Task statement →
Nothing may be dropped or altered: reproduce all the data.

Input material →
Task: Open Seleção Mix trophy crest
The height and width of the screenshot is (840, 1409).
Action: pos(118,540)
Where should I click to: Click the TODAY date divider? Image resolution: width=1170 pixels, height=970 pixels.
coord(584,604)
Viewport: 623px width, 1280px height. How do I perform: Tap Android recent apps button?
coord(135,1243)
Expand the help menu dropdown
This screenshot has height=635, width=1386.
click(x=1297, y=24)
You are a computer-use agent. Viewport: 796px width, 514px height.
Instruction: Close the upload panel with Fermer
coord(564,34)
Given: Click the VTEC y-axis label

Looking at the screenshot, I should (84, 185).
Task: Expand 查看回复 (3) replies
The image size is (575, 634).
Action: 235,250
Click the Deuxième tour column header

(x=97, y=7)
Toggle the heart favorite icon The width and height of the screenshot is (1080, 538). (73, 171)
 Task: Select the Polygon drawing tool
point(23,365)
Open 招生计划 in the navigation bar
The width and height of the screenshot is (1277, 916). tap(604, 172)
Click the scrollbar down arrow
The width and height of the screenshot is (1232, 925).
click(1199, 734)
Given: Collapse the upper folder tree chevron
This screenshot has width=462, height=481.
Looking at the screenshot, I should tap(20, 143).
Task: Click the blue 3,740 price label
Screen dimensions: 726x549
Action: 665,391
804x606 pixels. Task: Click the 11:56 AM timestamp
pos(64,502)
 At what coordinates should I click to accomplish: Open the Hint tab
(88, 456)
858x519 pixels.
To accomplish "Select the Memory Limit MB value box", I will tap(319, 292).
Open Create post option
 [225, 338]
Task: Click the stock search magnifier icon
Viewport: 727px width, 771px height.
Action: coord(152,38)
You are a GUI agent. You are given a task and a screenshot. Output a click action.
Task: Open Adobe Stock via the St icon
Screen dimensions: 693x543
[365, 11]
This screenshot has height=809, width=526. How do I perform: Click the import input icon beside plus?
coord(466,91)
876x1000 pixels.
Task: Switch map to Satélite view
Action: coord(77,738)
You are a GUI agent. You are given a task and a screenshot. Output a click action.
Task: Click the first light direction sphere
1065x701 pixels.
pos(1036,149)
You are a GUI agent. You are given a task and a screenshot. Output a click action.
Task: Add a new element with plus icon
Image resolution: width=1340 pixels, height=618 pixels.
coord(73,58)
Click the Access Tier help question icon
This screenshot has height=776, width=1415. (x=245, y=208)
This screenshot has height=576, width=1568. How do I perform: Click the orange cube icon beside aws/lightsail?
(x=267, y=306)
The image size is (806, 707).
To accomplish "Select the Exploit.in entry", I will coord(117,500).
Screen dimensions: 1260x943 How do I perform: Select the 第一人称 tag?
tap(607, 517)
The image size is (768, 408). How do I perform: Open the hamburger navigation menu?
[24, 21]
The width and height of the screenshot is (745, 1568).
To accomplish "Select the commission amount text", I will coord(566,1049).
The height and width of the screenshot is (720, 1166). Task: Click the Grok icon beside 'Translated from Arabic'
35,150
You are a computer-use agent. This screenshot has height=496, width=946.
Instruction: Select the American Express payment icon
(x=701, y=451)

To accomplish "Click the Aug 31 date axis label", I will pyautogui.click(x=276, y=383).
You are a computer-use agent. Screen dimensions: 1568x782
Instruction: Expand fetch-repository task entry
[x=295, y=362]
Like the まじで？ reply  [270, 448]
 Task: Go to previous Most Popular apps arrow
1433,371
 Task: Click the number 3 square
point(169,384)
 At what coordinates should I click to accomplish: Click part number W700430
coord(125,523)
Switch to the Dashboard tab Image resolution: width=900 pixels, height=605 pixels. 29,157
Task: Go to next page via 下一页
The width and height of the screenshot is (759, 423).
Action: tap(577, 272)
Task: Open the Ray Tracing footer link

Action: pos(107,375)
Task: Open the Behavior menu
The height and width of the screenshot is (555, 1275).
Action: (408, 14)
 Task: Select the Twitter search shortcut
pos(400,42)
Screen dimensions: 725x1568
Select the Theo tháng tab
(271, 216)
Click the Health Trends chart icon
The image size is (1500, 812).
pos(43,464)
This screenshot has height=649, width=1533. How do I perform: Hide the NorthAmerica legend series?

Output for this task →
Task: Open Seleção Mix trophy crest
The height and width of the screenshot is (840, 1409).
Action: pos(118,540)
Where should I click to: Click the TODAY date divider? Image resolution: width=1170 pixels, height=970 pixels.
coord(584,604)
Viewport: 623px width, 1280px height. How do I perform: Tap Android recent apps button?
coord(135,1243)
Expand the help menu dropdown
This screenshot has height=635, width=1386.
click(x=1297, y=24)
You are a computer-use agent. Viewport: 796px width, 514px height.
Instruction: Close the upload panel with Fermer
coord(564,34)
Given: Click the VTEC y-axis label

Looking at the screenshot, I should (84, 185).
Task: Expand 查看回复 (3) replies
The image size is (575, 634).
Action: 235,250
Click the Deuxième tour column header

(x=97, y=7)
Toggle the heart favorite icon The width and height of the screenshot is (1080, 538). (73, 171)
 Task: Select the Polygon drawing tool
point(23,365)
Open 招生计划 in the navigation bar
The width and height of the screenshot is (1277, 916). tap(604, 172)
Click the scrollbar down arrow
The width and height of the screenshot is (1232, 925).
click(1199, 734)
Given: Collapse the upper folder tree chevron
This screenshot has width=462, height=481.
Looking at the screenshot, I should tap(20, 143).
Task: Click the blue 3,740 price label
Screen dimensions: 726x549
Action: 665,391
804x606 pixels. Task: Click the 11:56 AM timestamp
pos(64,502)
 At what coordinates should I click to accomplish: Open the Hint tab
(88, 456)
858x519 pixels.
To accomplish "Select the Memory Limit MB value box", I will tap(319, 292).
Open Create post option
 [225, 338]
Task: Click the stock search magnifier icon
Viewport: 727px width, 771px height.
Action: coord(152,38)
You are a GUI agent. You are given a task and a screenshot. Output a click action.
Task: Open Adobe Stock via the St icon
Screen dimensions: 693x543
[365, 11]
This screenshot has height=809, width=526. How do I perform: Click the import input icon beside plus?
coord(466,91)
876x1000 pixels.
Task: Switch map to Satélite view
Action: coord(77,738)
You are a GUI agent. You are given a task and a screenshot. Output a click action.
Task: Click the first light direction sphere
1065x701 pixels.
pos(1036,149)
You are a GUI agent. You are given a task and a screenshot. Output a click action.
Task: Add a new element with plus icon
Image resolution: width=1340 pixels, height=618 pixels.
coord(73,58)
Click the Access Tier help question icon
This screenshot has height=776, width=1415. (x=245, y=208)
This screenshot has height=576, width=1568. How do I perform: Click the orange cube icon beside aws/lightsail?
(x=267, y=306)
The image size is (806, 707).
To accomplish "Select the Exploit.in entry", I will coord(117,500).
Screen dimensions: 1260x943 How do I perform: Select the 第一人称 tag?
tap(607, 517)
The image size is (768, 408). How do I perform: Open the hamburger navigation menu?
[24, 21]
The width and height of the screenshot is (745, 1568).
To accomplish "Select the commission amount text", I will coord(566,1049).
The height and width of the screenshot is (720, 1166). Task: Click the Grok icon beside 'Translated from Arabic'
35,150
You are a computer-use agent. This screenshot has height=496, width=946.
Instruction: Select the American Express payment icon
(x=701, y=451)

To accomplish "Click the Aug 31 date axis label", I will pyautogui.click(x=276, y=383).
You are a computer-use agent. Screen dimensions: 1568x782
Instruction: Expand fetch-repository task entry
[x=295, y=362]
Like the まじで？ reply  [270, 448]
 Task: Go to previous Most Popular apps arrow
1433,371
 Task: Click the number 3 square
point(169,384)
 At what coordinates should I click to accomplish: Click part number W700430
coord(125,523)
Switch to the Dashboard tab Image resolution: width=900 pixels, height=605 pixels. 29,157
Task: Go to next page via 下一页
The width and height of the screenshot is (759, 423).
Action: tap(577, 272)
Task: Open the Ray Tracing footer link

Action: pos(107,375)
Task: Open the Behavior menu
The height and width of the screenshot is (555, 1275).
Action: (408, 14)
 Task: Select the Twitter search shortcut
pos(400,42)
Screen dimensions: 725x1568
Select the Theo tháng tab
(271, 216)
Click the Health Trends chart icon
The image size is (1500, 812).
pos(43,464)
This screenshot has height=649, width=1533. How do I perform: Hide the NorthAmerica legend series?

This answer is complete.